My bow shop gave me a bowtech specialist in late 2010 and I am still shooting it, I shoot 40 or so 3d tournaments with it a year and do 100 % of my training with it and I would love to win out of semi pro with it and shoot it in the pro class if I can figure out how to get better. I wasn't a good shooter when I got it and I have learned how to be a strong shooter with it in my hands. I am on my third set of limbs and countless string sets and my current limbs are peeling just like all the other ones but it just keeps shooting dead on month after month year after year. 

I never have been a polish my stuff kind of guy, I can remember when i was a dirt bike rider and guys would show up with bikes that looked like they were right off the show room floor. My bike still had the mud caked on since the last time I rode, now the chain had been cleaned along with the air cleaner and I might have some new grips on the handlebars glued on. The funny thing was the idiots with the polished bikes rode the trails and at the end of the day the bikes looked pretty much the same as when they showed up because they didn't hit the muddy trails and actually have fun. Yeah, my bike got another layer of sweet mud caked on for the ride home.


----------



## Padgett (Feb 5, 2010)

Does equipment matter, Dang Right it Does.

If you don't have a set of long stabs and the correct weight on them you are hurting your shooting.

If the stabs you have are really weak and wiggly then you come to anchor and have to wait for them to settle down you are hurting your shooting.

If you don't have a release that has the ability to be set with no creep you are hurting your shooting.

**STATED GOAL 1:** Rewrite the part of the archery thread that opens with the words containing "## Padgett (Feb" and closes with "down you are hurting your shooting.", swapping "stabs" for "stabilizers".
**STATED GOAL 2:** Do these statements agree with the archery thread? Answer yes or no for each, quoting the words that decide it. (a) The writer got the bowtech specialist in late 2010. (b) The writer is on a second set of limbs. (c) Padgett holds that equipment does not matter.
The items come from a separate source.

(Items for locating words and elements)
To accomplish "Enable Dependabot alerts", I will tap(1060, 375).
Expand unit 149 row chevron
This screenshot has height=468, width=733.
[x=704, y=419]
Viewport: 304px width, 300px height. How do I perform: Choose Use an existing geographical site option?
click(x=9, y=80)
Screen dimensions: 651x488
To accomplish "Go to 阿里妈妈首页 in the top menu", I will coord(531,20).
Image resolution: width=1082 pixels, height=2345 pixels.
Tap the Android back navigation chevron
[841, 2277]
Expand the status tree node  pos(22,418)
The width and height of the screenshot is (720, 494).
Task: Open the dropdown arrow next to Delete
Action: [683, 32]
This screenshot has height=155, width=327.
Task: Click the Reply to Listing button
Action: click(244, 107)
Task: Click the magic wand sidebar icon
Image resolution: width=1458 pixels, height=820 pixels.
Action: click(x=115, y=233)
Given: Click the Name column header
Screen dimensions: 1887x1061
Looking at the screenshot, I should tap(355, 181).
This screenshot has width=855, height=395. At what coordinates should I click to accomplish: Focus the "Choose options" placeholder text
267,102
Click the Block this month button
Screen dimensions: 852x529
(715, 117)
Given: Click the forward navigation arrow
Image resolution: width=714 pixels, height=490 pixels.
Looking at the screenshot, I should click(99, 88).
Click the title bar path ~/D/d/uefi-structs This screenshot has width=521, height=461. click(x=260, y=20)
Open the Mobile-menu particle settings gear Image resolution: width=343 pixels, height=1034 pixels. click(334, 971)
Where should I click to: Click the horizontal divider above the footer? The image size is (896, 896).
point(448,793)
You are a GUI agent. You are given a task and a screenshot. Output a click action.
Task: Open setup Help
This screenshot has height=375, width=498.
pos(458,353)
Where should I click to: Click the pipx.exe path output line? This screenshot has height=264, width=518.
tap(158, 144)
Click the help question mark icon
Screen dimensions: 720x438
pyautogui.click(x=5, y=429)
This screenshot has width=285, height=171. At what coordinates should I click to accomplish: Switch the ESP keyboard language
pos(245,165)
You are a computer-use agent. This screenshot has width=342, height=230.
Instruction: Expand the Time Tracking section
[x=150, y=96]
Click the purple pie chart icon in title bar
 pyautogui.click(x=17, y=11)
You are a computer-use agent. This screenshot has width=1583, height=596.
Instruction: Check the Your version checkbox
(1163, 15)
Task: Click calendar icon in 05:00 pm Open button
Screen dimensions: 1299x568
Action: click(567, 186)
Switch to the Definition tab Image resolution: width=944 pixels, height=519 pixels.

**EXPECTED OUTPUT 1:**
## Padgett (Feb 5, 2010)

Does equipment matter, Dang Right it Does.

If you don't have a set of long stabilizers and the correct weight on them you are hurting your shooting.

If the stabilizers you have are really weak and wiggly then you come to anchor and have to wait for them to settle down you are hurting your shooting.

**EXPECTED OUTPUT 2:**
(a) Yes: "My bow shop gave me a bowtech specialist in late 2010"
(b) No: "I am on my third set of limbs"
(c) No: "Does equipment matter, Dang Right it Does."